**Task statement:**
Pull every line containing "toolbar" out of the listing below.

**The input:**
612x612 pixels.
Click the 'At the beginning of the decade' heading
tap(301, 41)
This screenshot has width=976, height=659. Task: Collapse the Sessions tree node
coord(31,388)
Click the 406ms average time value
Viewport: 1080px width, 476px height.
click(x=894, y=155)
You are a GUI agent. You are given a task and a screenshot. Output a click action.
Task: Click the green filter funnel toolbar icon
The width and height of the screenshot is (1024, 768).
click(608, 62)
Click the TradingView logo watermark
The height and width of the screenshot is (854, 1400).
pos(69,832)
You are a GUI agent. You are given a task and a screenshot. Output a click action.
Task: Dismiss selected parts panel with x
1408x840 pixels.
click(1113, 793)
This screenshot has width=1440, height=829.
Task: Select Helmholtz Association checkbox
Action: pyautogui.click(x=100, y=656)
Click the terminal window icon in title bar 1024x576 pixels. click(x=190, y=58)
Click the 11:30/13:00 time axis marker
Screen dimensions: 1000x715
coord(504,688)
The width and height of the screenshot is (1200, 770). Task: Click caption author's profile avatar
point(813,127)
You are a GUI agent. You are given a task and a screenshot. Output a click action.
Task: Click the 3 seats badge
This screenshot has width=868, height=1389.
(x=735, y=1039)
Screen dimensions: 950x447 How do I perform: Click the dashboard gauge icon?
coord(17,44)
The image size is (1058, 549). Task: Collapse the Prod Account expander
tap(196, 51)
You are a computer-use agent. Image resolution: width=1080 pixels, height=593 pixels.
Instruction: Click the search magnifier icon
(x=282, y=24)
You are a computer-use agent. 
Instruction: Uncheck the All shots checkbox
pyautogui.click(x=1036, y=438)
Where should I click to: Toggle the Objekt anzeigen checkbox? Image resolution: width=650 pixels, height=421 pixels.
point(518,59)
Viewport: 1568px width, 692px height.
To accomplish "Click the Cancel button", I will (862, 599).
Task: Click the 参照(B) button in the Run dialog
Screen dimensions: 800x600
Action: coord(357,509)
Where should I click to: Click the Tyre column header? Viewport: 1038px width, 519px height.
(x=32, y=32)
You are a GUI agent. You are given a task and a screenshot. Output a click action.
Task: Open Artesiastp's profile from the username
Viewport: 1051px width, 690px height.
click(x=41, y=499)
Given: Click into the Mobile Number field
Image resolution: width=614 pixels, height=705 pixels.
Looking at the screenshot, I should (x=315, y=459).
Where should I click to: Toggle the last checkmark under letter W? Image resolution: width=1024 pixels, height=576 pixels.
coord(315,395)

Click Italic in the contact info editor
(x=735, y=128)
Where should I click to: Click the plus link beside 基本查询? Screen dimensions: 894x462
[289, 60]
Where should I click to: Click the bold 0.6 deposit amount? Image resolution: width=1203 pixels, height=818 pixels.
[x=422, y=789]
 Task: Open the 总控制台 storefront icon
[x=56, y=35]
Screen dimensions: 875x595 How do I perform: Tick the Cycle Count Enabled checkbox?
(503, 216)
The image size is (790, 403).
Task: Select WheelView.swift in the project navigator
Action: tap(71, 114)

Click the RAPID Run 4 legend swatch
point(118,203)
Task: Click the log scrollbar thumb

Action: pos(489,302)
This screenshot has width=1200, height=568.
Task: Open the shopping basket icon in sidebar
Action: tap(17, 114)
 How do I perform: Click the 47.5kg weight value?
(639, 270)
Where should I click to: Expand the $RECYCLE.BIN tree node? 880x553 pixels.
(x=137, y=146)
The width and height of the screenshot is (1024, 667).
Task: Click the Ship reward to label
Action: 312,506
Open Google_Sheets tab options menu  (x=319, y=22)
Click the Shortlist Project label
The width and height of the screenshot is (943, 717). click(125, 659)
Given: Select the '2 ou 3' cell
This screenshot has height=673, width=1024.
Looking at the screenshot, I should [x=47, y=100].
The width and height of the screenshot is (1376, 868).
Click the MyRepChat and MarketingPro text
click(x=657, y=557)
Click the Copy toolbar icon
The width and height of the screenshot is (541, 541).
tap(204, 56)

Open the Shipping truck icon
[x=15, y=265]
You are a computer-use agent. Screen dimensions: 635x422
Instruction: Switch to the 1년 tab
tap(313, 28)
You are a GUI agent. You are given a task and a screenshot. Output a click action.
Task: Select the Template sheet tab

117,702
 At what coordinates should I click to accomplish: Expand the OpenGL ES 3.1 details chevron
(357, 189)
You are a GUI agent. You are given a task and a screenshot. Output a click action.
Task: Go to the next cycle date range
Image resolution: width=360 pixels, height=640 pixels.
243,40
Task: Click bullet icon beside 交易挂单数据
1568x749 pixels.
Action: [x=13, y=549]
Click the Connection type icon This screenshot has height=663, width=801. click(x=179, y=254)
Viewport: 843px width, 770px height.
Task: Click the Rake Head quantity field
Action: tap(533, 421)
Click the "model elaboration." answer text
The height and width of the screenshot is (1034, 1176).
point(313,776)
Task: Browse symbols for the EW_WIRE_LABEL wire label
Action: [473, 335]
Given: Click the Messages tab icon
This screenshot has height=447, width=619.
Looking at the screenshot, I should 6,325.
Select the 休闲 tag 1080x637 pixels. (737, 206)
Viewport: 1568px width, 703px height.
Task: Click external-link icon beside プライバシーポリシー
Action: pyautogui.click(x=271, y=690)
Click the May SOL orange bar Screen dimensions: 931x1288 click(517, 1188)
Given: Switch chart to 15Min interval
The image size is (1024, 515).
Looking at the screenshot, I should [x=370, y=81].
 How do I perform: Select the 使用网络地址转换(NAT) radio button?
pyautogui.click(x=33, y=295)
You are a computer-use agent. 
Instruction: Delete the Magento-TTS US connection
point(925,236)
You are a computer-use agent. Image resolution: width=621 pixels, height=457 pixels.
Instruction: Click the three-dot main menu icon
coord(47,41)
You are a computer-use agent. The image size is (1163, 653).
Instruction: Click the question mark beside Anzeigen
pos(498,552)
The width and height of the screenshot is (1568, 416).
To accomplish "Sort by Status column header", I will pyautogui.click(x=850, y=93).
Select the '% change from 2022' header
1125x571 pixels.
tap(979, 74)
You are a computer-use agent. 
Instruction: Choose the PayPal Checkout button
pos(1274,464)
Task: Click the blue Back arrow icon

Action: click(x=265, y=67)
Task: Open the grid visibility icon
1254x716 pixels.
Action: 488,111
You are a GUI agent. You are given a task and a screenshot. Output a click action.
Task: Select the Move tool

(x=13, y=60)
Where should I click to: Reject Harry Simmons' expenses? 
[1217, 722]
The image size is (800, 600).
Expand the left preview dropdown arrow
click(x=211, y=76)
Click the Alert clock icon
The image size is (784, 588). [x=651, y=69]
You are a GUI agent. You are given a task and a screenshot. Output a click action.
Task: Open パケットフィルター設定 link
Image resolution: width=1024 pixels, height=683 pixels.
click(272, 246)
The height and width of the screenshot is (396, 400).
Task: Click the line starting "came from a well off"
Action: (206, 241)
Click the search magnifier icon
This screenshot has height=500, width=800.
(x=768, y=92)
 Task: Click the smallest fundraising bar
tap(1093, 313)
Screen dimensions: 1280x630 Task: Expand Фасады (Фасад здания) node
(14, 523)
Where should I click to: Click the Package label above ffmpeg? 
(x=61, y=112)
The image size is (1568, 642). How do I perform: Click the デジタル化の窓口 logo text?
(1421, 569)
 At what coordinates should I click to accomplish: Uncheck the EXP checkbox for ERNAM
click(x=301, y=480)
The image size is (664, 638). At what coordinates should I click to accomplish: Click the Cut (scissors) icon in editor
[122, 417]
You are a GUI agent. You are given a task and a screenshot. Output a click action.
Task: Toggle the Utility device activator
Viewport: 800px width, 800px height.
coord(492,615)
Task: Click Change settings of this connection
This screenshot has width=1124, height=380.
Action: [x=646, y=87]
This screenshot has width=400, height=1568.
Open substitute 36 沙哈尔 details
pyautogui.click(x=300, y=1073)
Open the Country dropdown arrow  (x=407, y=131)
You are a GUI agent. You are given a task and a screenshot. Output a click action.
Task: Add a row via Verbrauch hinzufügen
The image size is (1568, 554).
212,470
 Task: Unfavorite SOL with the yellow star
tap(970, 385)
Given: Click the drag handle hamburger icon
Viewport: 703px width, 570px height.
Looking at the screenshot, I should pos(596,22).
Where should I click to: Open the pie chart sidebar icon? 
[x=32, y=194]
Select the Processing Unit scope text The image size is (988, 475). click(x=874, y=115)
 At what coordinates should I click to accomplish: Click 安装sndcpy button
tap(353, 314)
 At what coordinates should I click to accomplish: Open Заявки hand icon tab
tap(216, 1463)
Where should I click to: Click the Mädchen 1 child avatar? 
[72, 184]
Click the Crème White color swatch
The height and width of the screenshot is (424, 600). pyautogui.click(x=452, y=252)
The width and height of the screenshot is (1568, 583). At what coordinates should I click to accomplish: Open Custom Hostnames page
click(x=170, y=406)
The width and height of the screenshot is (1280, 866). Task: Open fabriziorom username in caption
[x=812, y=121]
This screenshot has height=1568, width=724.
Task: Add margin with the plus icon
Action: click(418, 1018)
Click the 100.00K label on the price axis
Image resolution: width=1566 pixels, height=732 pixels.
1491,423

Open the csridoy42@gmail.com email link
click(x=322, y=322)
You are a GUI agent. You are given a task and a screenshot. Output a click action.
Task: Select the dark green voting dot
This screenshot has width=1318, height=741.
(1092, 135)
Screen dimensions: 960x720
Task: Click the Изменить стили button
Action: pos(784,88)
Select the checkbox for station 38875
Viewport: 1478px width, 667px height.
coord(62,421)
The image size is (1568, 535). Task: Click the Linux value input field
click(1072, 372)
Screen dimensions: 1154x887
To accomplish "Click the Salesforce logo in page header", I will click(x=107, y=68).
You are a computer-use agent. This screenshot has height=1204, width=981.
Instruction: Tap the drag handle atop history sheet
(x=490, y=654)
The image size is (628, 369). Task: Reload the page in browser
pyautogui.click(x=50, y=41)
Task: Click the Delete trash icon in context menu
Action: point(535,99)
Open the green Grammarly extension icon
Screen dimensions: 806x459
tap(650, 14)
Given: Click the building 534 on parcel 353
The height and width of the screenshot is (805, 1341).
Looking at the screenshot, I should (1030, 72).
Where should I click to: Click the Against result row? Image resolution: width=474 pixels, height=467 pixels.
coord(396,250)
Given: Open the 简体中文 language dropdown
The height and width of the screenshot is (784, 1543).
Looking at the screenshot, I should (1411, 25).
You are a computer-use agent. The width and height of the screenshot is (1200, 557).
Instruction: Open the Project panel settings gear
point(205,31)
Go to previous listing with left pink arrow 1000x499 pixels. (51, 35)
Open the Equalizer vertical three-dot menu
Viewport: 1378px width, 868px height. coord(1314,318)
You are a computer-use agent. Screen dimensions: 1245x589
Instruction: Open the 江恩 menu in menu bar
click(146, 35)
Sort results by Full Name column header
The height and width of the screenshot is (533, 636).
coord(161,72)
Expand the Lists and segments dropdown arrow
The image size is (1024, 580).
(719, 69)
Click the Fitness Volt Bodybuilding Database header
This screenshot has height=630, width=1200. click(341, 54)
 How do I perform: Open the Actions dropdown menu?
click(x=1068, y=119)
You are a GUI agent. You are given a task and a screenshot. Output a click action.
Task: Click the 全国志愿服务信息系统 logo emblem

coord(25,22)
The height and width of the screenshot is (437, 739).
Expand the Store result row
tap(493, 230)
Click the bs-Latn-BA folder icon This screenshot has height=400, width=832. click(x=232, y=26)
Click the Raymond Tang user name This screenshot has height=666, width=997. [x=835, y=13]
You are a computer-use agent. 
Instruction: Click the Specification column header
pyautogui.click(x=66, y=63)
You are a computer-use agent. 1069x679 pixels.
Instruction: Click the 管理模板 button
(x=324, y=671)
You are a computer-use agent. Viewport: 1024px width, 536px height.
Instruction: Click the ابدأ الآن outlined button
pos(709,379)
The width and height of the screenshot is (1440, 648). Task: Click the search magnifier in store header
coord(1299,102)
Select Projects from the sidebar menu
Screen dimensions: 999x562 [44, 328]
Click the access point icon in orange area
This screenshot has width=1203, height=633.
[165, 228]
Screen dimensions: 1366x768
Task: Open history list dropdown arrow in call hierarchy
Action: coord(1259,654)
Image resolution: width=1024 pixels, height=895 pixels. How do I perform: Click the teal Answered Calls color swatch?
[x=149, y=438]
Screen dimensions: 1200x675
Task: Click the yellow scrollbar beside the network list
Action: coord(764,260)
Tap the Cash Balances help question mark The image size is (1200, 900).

**Output of the task:**
Task: Click the green filter funnel toolbar icon
Click the Copy toolbar icon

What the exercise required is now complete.